● Provided passage
------------------------------------------------------------------------
# Updated long range forecast! Woohoo!



## legalskier (Aug 17, 2012)

;-)


----------



## John W (Aug 21, 2012)

How does this NOT get a comment!!  Well done LegalSkier....  Only thing that could have made this photo better would be a percentage that it will be Wicked Snowy... But awesome non the less...


----------



## Abubob (Aug 21, 2012)

Wisconsin's getting skunked.


----------



## ScottySkis (Aug 25, 2012)

http://www.accuweather.com/en/weather-news/snow-for-i-95-corridor-northeast-winter/69820


----------



## bigbog (Aug 28, 2012)

Very good legalskier & Scotty.........


----------



## ScottySkis (Sep 9, 2012)

https://www.facebook.com/photo.php?...3910885267.353636.200123390267&type=1&theater Snowforecast winter weather forecast coming soon


----------



## jaja111 (Sep 9, 2012)

Scotty said:


> https://www.facebook.com/photo.php?...3910885267.353636.200123390267&type=1&theater Snowforecast winter weather forecast coming soon



So they stand above it blindfolded with a dart pointed down in one hand? Where it goes nobody knows!


----------



## ScottySkis (Sep 10, 2012)

http://www.wcsh6.com/news/article/213806/314/Ask-Keith-El-Nino-and-our-winter Hope their correct this winter!


----------



## WinnChill (Sep 10, 2012)

jaja111 said:


> So they stand above it blindfolded with a dart pointed down in one hand? Where it goes nobody knows!



Not really.  We usually like to toss the dart in the air and get a few flips out of it.  It's a style thing, y'know?


----------



## Nick (Sep 10, 2012)

Gotta go for the style points


----------



## billski (Sep 10, 2012)
------------------------------------------------------------------------
● Problem set
(1) Answer these questions using the winter forecast thread.
(a) Which state does Abubob say is "getting skunked"?
(b) What does John W say would have made the photo better?
(c) According to WinnChill, what do they usually like to do with the dart?
(2) Write the next part of the winter forecast thread, starting with a post under the billski heading.
The data that come next are drawn from a separate source.

● Dataset extract
------------------------------------------------------------------------
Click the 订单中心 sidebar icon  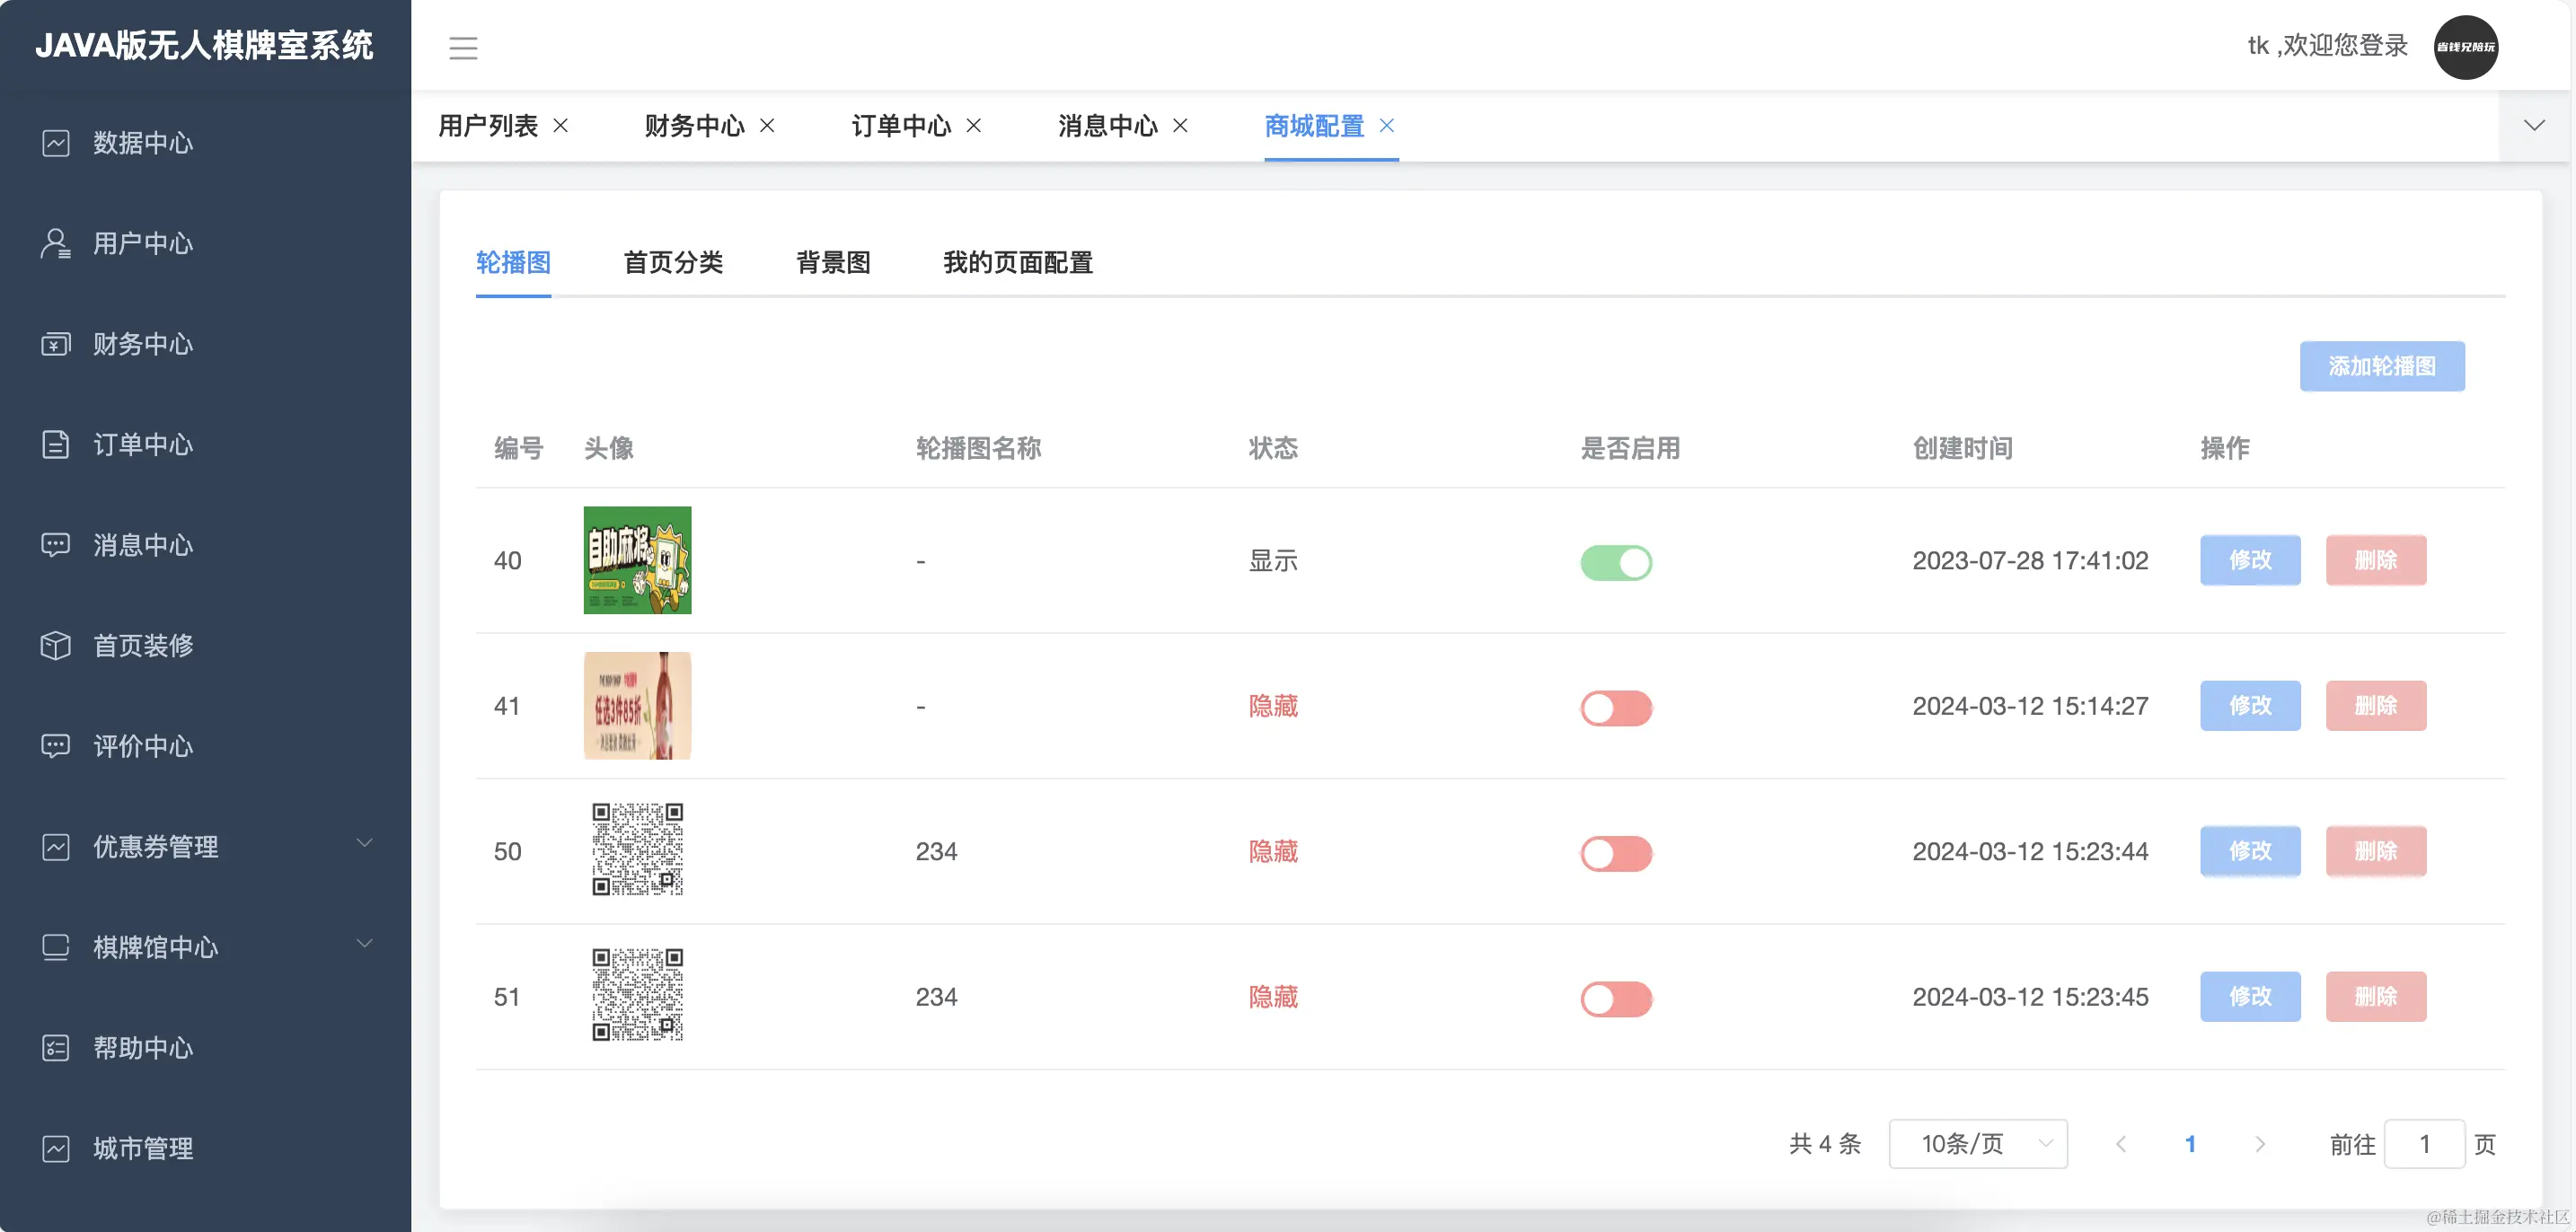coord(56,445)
------------------------------------------------------------------------
● Answers below
(1)
(a) Wisconsin.
(b) A percentage that it will be Wicked Snowy.
(c) Toss it in the air and get a few flips out of it.

(2)
*Farmer's almanac weighs in.*

The eastern half of the country will see plenty of cold and snow.  The western half will experience relatively warm and dry condition. In  other words, as in the political arena, the climate this winter will  render us a nation divided. 

We predict that real winter weather will return to areas from the  Great Lakes into the Northeast. Most eastern states – as far south as  the Gulf Coast – will see snowier than normal conditions and cooler  temperatures.


We are “red flagging” February 12–15 and March 20–23 for major  coastal storms along the Atlantic seaboard; storms bringing strong winds  and heavy precipitation.


----------



## St. Bear (Sep 11, 2012)

WinnChill said:


> Not really. We usually like to toss the dart in the air and get a few flips out of it. It's a style thing, y'know?



Sounds kinda dangerous.  How many interns have you blinded?


----------



## billski (Sep 11, 2012)




----------



## steamboat1 (Sep 30, 2012)

I like the looks of this.


----------



## bigbog (Sep 30, 2012)

billski said:


>



Funny stuff Bill.....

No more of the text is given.